### Exercise prompt
Output each entry verbatim.

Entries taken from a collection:
******************************
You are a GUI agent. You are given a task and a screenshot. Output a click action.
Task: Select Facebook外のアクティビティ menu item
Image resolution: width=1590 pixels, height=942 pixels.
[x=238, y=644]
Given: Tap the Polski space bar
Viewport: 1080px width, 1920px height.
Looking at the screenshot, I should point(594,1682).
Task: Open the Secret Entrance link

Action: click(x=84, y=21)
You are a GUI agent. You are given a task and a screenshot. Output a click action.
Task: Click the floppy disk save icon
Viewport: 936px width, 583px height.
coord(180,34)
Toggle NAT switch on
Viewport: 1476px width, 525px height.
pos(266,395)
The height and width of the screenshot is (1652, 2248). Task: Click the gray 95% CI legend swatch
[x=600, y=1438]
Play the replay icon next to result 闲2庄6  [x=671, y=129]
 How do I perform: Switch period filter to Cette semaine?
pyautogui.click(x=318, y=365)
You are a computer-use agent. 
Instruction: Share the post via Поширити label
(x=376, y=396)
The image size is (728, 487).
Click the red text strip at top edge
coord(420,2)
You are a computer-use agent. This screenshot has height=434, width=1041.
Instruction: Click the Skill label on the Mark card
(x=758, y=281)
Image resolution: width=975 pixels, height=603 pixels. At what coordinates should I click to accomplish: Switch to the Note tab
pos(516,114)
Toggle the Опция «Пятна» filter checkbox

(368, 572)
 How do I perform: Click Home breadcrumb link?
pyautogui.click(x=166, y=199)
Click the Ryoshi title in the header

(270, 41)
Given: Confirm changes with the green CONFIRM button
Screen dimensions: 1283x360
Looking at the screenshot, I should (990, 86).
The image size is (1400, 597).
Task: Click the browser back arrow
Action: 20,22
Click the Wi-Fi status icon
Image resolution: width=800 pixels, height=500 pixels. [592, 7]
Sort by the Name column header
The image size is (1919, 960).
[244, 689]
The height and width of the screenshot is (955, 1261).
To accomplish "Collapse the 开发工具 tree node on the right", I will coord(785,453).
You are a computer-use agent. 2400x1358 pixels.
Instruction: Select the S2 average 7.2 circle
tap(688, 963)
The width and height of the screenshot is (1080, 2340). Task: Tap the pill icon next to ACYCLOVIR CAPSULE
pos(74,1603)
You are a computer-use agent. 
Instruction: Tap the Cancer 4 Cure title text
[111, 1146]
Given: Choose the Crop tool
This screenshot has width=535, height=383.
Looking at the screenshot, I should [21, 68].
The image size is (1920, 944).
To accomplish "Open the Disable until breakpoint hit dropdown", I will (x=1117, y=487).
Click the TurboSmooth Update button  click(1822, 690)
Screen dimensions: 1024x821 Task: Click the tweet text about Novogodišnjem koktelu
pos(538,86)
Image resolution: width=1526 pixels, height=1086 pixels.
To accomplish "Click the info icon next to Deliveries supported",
******************************
### Answer to this problem
You are a GUI agent. You are given a task and a screenshot. Output a click action.
Task: Select Facebook外のアクティビティ menu item
Image resolution: width=1590 pixels, height=942 pixels.
[x=238, y=644]
Given: Tap the Polski space bar
Viewport: 1080px width, 1920px height.
Looking at the screenshot, I should point(594,1682).
Task: Open the Secret Entrance link

Action: click(x=84, y=21)
You are a GUI agent. You are given a task and a screenshot. Output a click action.
Task: Click the floppy disk save icon
Viewport: 936px width, 583px height.
coord(180,34)
Toggle NAT switch on
Viewport: 1476px width, 525px height.
pos(266,395)
The height and width of the screenshot is (1652, 2248). Task: Click the gray 95% CI legend swatch
[x=600, y=1438]
Play the replay icon next to result 闲2庄6  [x=671, y=129]
 How do I perform: Switch period filter to Cette semaine?
pyautogui.click(x=318, y=365)
You are a computer-use agent. 
Instruction: Share the post via Поширити label
(x=376, y=396)
The image size is (728, 487).
Click the red text strip at top edge
coord(420,2)
You are a computer-use agent. This screenshot has height=434, width=1041.
Instruction: Click the Skill label on the Mark card
(x=758, y=281)
Image resolution: width=975 pixels, height=603 pixels. At what coordinates should I click to accomplish: Switch to the Note tab
pos(516,114)
Toggle the Опция «Пятна» filter checkbox

(368, 572)
 How do I perform: Click Home breadcrumb link?
pyautogui.click(x=166, y=199)
Click the Ryoshi title in the header

(270, 41)
Given: Confirm changes with the green CONFIRM button
Screen dimensions: 1283x360
Looking at the screenshot, I should (990, 86).
The image size is (1400, 597).
Task: Click the browser back arrow
Action: 20,22
Click the Wi-Fi status icon
Image resolution: width=800 pixels, height=500 pixels. [592, 7]
Sort by the Name column header
The image size is (1919, 960).
[244, 689]
The height and width of the screenshot is (955, 1261).
To accomplish "Collapse the 开发工具 tree node on the right", I will coord(785,453).
You are a computer-use agent. 2400x1358 pixels.
Instruction: Select the S2 average 7.2 circle
tap(688, 963)
The width and height of the screenshot is (1080, 2340). Task: Tap the pill icon next to ACYCLOVIR CAPSULE
pos(74,1603)
You are a computer-use agent. 
Instruction: Tap the Cancer 4 Cure title text
[111, 1146]
Given: Choose the Crop tool
This screenshot has width=535, height=383.
Looking at the screenshot, I should [21, 68].
The image size is (1920, 944).
To accomplish "Open the Disable until breakpoint hit dropdown", I will (x=1117, y=487).
Click the TurboSmooth Update button  click(1822, 690)
Screen dimensions: 1024x821 Task: Click the tweet text about Novogodišnjem koktelu
pos(538,86)
Image resolution: width=1526 pixels, height=1086 pixels.
To accomplish "Click the info icon next to Deliveries supported",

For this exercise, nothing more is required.